AI: Performance regression detected in gfx::Arena::LoadTile16

Baseline: 1.2ms average
Current:  4.5ms average (275% slower)

Analyzing changes... Found the issue:

commit abc123: "Add texture validation"
+ for (auto& pixel : tile.data()) {
+   ValidatePixel(pixel);  // This is called 256 times per tile
+ }

The validation is happening in the hot path. Suggestions:
1. Move validation to debug builds only
2. Batch validation instead of per-pixel
3. Use SIMD for validation if keeping it

Here's an optimized version:
#ifdef DEBUG
  ValidateTileData(tile.data());  // Batch validation
#endif

Success Metrics

Immediate (Week 1)

  • Build error resolution time < 30 seconds
  • Basic test automation working
  • 5+ common error patterns recognized

Short-term (Month 1)

  • 50% reduction in debugging time
  • 80% of build errors auto-resolved
  • 10+ developers using the tool

Long-term (Quarter 1)

  • Comprehensive error pattern database
  • Integration with all major workflows
  • Measurable improvement in development velocity
  • Community contributions to agent capabilities

Risk Mitigation

Technical Risks

  1. AI Model Limitations

    • Mitigation: Fallback to pattern matching when AI unavailable
    • Use local models (Ollama) for offline capability
  2. Performance Impact

    • Mitigation: Async processing, optional features
    • Configurable resource limits
  3. False Positives

    • Mitigation: Confidence scoring, user confirmation
    • Learning from corrections

Adoption Risks

  1. Learning Curve

    • Mitigation: Progressive disclosure, good defaults
    • Comprehensive examples and documentation
  2. Trust Issues

    • Mitigation: Explainable suggestions, show reasoning
    • Allow manual override always

Conclusion

This AI-assisted development workflow leverages yaze's existing infrastructure to provide immediate value with minimal new development. The phased approach ensures quick wins while building toward comprehensive AI assistance for both yaze development and ROM hacking workflows.

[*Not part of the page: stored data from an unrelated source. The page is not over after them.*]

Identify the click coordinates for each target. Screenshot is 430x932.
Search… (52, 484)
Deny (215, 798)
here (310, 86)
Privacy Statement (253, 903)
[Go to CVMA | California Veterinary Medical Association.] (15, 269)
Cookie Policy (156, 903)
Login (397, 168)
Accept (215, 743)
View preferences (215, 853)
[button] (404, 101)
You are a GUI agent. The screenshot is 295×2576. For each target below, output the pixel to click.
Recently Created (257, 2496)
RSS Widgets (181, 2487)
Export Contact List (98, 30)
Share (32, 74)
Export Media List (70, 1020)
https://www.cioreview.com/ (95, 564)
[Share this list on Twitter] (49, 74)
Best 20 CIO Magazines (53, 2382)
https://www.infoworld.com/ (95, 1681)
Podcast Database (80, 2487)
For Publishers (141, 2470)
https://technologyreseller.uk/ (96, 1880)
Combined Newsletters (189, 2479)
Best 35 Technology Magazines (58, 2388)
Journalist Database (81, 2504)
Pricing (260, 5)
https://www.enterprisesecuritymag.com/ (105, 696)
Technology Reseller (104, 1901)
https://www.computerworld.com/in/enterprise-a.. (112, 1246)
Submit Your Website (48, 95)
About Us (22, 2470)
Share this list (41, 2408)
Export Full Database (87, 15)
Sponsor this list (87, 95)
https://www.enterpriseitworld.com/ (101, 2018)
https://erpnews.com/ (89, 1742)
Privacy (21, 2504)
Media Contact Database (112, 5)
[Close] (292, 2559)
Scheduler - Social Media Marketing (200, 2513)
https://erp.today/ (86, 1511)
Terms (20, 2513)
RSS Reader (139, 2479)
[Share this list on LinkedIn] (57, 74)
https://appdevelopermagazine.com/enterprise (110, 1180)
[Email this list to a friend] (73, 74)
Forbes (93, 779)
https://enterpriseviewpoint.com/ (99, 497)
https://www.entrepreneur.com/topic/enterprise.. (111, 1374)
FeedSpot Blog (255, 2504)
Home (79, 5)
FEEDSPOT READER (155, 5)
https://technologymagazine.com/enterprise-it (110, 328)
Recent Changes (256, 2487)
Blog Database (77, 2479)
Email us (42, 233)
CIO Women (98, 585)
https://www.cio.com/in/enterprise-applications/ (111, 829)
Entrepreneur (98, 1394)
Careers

The system is designed to be:

  • Practical: Uses existing components, minimal new code
  • Incremental: Each phase delivers working features
  • Extensible: Easy to add new capabilities
  • Reliable: Fallbacks for when AI is unavailable

With just 1-2 weeks of development, we can have a working system that significantly improves developer productivity and ROM hacking debugging capabilities.